Board Leadership Structure

     The current Board Chairman, Lloyd J. Shulman, is also the current President and Chief Executive Officer of the Company. The Company believes that the Company’s current model of the combined Chairman/Chief Executive Officer role is the appropriate leadership structure for the Company at this time. The combined Chairman/ Chief Executive Officer model is a leadership model that has served our shareholders well since the inception of the Company.

     The Company believes the combined Chairman/Chief Executive Officer position has certain advantages over other board leadership structures, such as having a non-executive Chairman of the Board. The Company’s present structure continues to best meet its current needs, including:

     Efficient communication between management and the Board;

     Clarity for the Company’s Shareholders on corporate leadership and accountability; and

     The Chairman of the Board possessing the best knowledge of the Company’s strategy, operations and financial condition.

Risk Oversight

     A fundamental tenet of the Company’s risk management process is not only understanding the risks the Company faces and what steps management is taking to manage those risks, but also understanding what level of risk is appropriate for the Company. The entire Board of Directors’ involvement in helping to set the Company’s business strategy is an important aspect of its assessment of management’s tolerance for risk and its determination of the appropriate level of risk for the Company. The Board of Directors oversees investment risk facing the Company by reviewing monthly reports from management of the Company’s investments, and at quarterly meetings or more frequently, if needed, of the Company’s real estate matters. While the Board of Directors has the ultimate oversight responsibility for the risk management process, various committees of the Board also have responsibility for risk management. In particular, the Audit Committee focuses on financial risk by providing oversight of the quality and integrity of the Company’s financial reporting and internal controls (including working with the Company’s independent auditors), as well as the Company’s compliance with legal and regulatory requirements. The Company’s Executive Compensation Committee reviews the Company’s compensation policies and practices to help ensure there is a closer relationship between compensation levels, on the one hand, and corporate performance and return to stockholders, on the other hand. The Executive Compensation Committee and the full board have reviewed our compensation program and have concluded that it does not encourage excessive risk-taking.

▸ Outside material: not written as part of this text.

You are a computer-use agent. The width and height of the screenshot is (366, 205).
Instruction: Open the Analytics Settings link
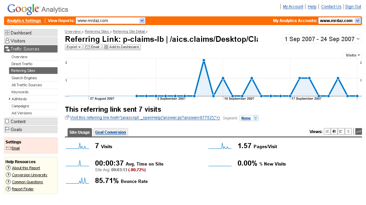click(24, 21)
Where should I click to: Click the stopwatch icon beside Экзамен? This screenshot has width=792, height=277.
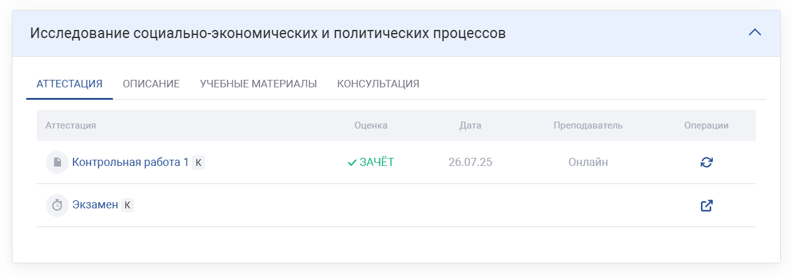tap(57, 205)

     With respect to the Company’s compensation plans and programs, the Executive Compensation Committee structures such plans and programs to balance risk and reward, while mitigating the incentive for excessive risk-taking by the Company’s executive officers and employees. The Executive Compensation Committee has concluded that the Company’s compensation policies and practices do not create risks that are reasonably likely to have a material adverse effect on the Company. The Company has an Executive Compensation Committee Charter and a Code of Ethics which is posted on its website at: www.jwmays.com.

MINIMUM QUALIFICATIONS

     The Nominating Committee has adopted a set of criteria that it considers when it selects individuals to be nominated for election to the Board of Directors. First, a candidate must meet the eligibility requirements set forth in the Company’s By-Laws. A candidate also must meet independence requirements, if an independent board member is to be appointed, contained in various rules and regulations, including the Sarbanes-Oxley Act of 2002 and those of the NASDAQ Stock Market and FINRA.

     The Nominating Committee will consider the following criteria in selecting nominees for initial election or appointment to the Board: financial, regulatory and business experience; integrity, honesty and reputation; dedication to the Company and its shareholders; independence; and any other factors the Nominating Committee deems relevant, including age, diversity, size of the Board of Directors and regulatory disclosure obligations. In its consideration of

6



diversity, the Nominating Committee seeks to create a Board with a diverse set of skills and experience with respect to management and leadership, vision and strategy, accounting and finance, investing funds, banking, business operations and judgment, and real estate industry knowledge.

     In addition, prior to nominating an existing director for re-election to the Board of Directors, the Nominating Committee will consider and review an existing director’s Board and committee attendance and performance; length of Board service; the experience, skills and contributions that the existing director brings to the Board; and independence.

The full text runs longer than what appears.